▸ **Required actions**
**A)** According to the text on drug-induced intestinal disorders, what does tetracycline chelate?
**B)** List every drug or drug class that the text on drug-induced intestinal disorders names as a cause of dysmotility of the small intestines.
**C)** Substitute "medications" for "drugs" in the text on drug-induced intestinal disorders, then give the passage from "Drug induced Intestinal" up to and including "vomiting and bleeding.".

▸ **Source document**
______
Intestinal Disorders: Induced by Drug Use & Abuse
Intestine or intestinal tract is the part of the alimentary canal between the stomach and the anus. It is a major part of digestive system where it helps in digestion and absorption of digested food. So, it comes in direct contact with any & every thing that is taken orally, be it food or medicines. Unfortunately, many drugs/ medicines are also associated with a range of adverse effects on various organs. The gastrointestinal tract is frequently the site of complications resulting from various prescription and non-prescription, over-the-counter drug use. The consumption of such drugs for a long time can lead to a diverse array of effects on overall nutritional state.
Drug induced Intestinal Disorders
A large number of drugs have been reported to cause pathogenic lesions in both the small and the large intestines. Most common effects of such drugs include diarrhea, vomiting and bleeding.
Effects on Small Intestines: In the small intestine, many drugs are known to cause ulcers, hemorrhage, malabsorption, intestinal dysmotility etc. They can also produce cytotoxic effects on the intestinal mucosal cells. Some of the most common effects of drugs have been listed below:
- Ulcers: Many Non steroidal anti-inflammatory drugs & potassium supplements are the primary culprits of drug-induced ulcers of the small intestine. They are known to cause direct irritation to the mucosal lining thus leading to intestinal ulcers.
- Hemorrhage: Various anticoagulants may cause gastrointestinal hemorrhage depending upon intensity of therapy, dosage, route of administration and the patient’s age and underlying clinical status.Malabsorption: Drug-induced malabsorption interferes with the absorption of specific nutrients. For example, tetracycline chelates calcium, cholestyramine binds iron and vitamin B12, mineral oil reduces the absorption of carotene and fat-soluble vitamins. Drug-induced malabsorption may worsen body’s nutritional status.
- Dysmotility: Drugs such as phenothiazines, antiparkinsons agents, tricyclic antidepressants, anti-cholinergics, opiates, loperamide, and calcium channel blockers can cause dysmotility of the small intestines.
- Cytotoxic Effects: Many chemotherapeutic drugs have cytotoxic effects on mucosal cells of the small intestines which may even lead to local necrosis.
Effects on Large Intestines: In the large intestine, drug-induced abnormalities develop over a relatively longer period of time and the clinical symptoms are more insidious than they are in the upper GI tract.
- Cathartic Colon: Cathartic colon is the anatomic and physiologic change in the colon that occurs with chronic use of stimulant laxatives. Signs and symptoms of cathartic colon include bloating, a feeling of fullness, abdominal pain, and incomplete fecal evacuation.
- Diarrhea: Drugs induce diarrhea by disrupting the normal physiologic processes that regulate fluid absorption and secretion, by altering GI defense mechanisms, and by damaging the mucosa of the small and large intestine. Specifically, drugs can cause diarrhea by interfering with normal physiological processes that play a role in fluid and electrolyte balance within the GI tract. Various Antibiotics have also been reported to cause diarrhea as they affect the intestinal bacteria that normally exist as a part of colonic flora. Broad-spectrum antibiotics may kill both the pathogenic and normal colonic flora.
- NSAID-Induced Colitis: Many Non steroidal anti-inflammatory drugs may cause colitis or exacerbate a preexisting colonic disease. Patients may experience diarrhea, weight loss, fatigue, and chronic iron deficiency anemia.
If any of these symptoms arise during the course of medication, you should stop the consumption of suspected drug and consult your physician immediately.
______
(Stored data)
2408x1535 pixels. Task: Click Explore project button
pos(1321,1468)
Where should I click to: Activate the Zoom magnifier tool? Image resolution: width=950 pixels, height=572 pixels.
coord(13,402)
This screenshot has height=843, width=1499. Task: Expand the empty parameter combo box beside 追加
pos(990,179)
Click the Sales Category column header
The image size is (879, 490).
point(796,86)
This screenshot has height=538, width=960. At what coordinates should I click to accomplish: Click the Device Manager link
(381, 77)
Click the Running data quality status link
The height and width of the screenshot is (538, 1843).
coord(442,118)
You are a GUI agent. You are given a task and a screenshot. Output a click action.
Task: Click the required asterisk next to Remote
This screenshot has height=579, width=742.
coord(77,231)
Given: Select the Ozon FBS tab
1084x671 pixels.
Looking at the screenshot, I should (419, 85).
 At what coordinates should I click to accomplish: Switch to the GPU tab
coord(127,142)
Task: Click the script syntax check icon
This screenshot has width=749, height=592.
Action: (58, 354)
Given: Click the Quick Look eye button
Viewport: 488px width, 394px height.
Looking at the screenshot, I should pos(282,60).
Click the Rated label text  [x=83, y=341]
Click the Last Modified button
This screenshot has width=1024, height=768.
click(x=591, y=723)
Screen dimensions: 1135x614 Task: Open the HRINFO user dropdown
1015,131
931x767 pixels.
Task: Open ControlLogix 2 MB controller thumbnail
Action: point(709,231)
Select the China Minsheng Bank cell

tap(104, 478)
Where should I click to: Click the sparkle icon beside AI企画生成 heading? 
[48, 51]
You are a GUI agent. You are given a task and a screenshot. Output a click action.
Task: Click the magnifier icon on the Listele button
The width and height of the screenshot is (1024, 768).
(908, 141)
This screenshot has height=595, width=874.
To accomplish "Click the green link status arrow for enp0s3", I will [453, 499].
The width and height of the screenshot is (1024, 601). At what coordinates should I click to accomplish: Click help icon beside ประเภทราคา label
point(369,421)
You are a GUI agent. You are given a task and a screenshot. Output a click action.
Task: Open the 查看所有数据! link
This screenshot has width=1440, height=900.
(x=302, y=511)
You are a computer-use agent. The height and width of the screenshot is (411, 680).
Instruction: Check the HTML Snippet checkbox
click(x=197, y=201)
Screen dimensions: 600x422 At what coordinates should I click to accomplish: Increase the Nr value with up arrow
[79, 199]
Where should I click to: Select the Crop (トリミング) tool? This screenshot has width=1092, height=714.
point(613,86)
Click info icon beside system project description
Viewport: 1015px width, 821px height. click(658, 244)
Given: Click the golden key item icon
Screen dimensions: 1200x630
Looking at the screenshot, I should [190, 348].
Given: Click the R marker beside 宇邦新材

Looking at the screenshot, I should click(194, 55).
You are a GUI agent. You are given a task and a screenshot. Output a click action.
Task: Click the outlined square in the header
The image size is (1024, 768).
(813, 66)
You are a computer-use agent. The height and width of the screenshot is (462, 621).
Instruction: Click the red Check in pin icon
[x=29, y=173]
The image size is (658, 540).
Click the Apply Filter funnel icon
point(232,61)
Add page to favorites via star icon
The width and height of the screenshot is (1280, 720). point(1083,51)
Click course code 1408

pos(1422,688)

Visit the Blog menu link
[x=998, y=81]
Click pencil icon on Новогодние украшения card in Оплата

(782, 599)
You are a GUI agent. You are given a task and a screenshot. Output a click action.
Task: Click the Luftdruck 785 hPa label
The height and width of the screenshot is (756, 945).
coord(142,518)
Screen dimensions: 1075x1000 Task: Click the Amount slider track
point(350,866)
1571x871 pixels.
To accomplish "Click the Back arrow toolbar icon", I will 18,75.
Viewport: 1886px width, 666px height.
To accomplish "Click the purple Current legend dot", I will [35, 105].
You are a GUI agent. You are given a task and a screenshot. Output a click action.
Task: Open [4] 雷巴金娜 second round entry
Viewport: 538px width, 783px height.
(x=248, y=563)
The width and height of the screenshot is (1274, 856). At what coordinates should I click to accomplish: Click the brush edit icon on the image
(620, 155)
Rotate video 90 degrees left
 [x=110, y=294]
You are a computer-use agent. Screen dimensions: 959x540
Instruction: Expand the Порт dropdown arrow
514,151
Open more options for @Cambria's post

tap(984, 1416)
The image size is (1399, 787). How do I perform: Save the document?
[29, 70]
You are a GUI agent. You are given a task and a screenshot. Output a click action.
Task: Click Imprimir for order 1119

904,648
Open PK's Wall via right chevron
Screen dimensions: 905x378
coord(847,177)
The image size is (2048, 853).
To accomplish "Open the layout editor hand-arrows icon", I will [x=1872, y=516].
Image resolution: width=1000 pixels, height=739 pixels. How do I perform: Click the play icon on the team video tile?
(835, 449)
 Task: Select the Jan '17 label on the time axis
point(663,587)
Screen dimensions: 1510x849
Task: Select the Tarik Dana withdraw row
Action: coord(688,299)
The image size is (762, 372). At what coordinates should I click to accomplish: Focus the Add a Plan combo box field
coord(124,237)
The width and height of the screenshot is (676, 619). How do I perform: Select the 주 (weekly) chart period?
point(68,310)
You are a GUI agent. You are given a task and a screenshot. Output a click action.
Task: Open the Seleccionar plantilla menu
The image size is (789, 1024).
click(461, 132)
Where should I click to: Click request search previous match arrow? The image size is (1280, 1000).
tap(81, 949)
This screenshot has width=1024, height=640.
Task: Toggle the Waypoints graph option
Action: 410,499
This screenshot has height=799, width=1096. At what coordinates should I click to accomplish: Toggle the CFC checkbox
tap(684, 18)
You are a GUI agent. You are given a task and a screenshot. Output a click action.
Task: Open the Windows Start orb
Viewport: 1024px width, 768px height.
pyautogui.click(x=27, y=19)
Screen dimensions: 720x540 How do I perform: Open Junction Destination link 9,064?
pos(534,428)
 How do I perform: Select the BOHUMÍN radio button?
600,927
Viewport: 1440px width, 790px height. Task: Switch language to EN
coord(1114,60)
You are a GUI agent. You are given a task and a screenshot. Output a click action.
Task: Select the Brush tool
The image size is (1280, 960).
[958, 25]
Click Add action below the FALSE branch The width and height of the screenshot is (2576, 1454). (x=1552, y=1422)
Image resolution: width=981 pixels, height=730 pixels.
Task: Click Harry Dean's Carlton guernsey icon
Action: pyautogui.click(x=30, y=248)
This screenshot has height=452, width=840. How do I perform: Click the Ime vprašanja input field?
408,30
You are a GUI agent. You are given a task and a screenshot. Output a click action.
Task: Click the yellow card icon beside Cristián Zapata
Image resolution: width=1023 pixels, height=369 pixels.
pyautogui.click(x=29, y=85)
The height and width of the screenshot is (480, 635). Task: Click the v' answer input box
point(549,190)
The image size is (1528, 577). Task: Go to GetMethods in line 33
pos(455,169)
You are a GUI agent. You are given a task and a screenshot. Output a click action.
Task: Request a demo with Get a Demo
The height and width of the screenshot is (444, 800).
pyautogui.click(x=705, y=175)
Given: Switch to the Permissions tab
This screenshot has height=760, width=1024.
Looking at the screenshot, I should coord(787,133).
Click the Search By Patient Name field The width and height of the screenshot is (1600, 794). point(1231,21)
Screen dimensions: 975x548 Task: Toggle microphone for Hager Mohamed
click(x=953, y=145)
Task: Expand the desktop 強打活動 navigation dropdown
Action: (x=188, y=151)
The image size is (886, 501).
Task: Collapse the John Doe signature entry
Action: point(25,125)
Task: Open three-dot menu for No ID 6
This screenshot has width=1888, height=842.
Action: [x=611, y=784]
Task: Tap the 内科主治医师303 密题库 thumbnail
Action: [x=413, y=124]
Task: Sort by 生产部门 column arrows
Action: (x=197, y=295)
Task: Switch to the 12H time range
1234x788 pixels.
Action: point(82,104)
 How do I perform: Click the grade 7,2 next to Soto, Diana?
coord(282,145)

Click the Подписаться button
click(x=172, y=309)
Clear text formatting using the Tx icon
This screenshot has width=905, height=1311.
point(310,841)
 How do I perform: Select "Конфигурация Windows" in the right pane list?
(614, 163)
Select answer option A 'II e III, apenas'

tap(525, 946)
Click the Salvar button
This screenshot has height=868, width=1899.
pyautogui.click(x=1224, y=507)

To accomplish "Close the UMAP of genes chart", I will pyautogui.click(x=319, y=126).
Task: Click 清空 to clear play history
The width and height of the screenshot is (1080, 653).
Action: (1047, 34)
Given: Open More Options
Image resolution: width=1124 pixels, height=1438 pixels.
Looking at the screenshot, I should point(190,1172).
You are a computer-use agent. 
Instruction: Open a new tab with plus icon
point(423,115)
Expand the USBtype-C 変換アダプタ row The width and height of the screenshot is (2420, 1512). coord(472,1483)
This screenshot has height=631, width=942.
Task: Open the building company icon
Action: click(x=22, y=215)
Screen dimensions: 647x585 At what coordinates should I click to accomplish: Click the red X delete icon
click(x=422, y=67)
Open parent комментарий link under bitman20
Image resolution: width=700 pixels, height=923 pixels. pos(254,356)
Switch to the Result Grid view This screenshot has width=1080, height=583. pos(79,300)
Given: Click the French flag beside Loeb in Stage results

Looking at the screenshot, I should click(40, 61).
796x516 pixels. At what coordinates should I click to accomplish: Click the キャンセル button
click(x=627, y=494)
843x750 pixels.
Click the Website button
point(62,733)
______
▸ **Replies**
**A)** Calcium.

**B)**
- Phenothiazines
- Antiparkinsons agents
- Tricyclic antidepressants
- Anti-cholinergics
- Opiates
- Loperamide
- Calcium channel blockers

**C)**
Drug induced Intestinal Disorders
A large number of medications have been reported to cause pathogenic lesions in both the small and the large intestines. Most common effects of such medications include diarrhea, vomiting and bleeding.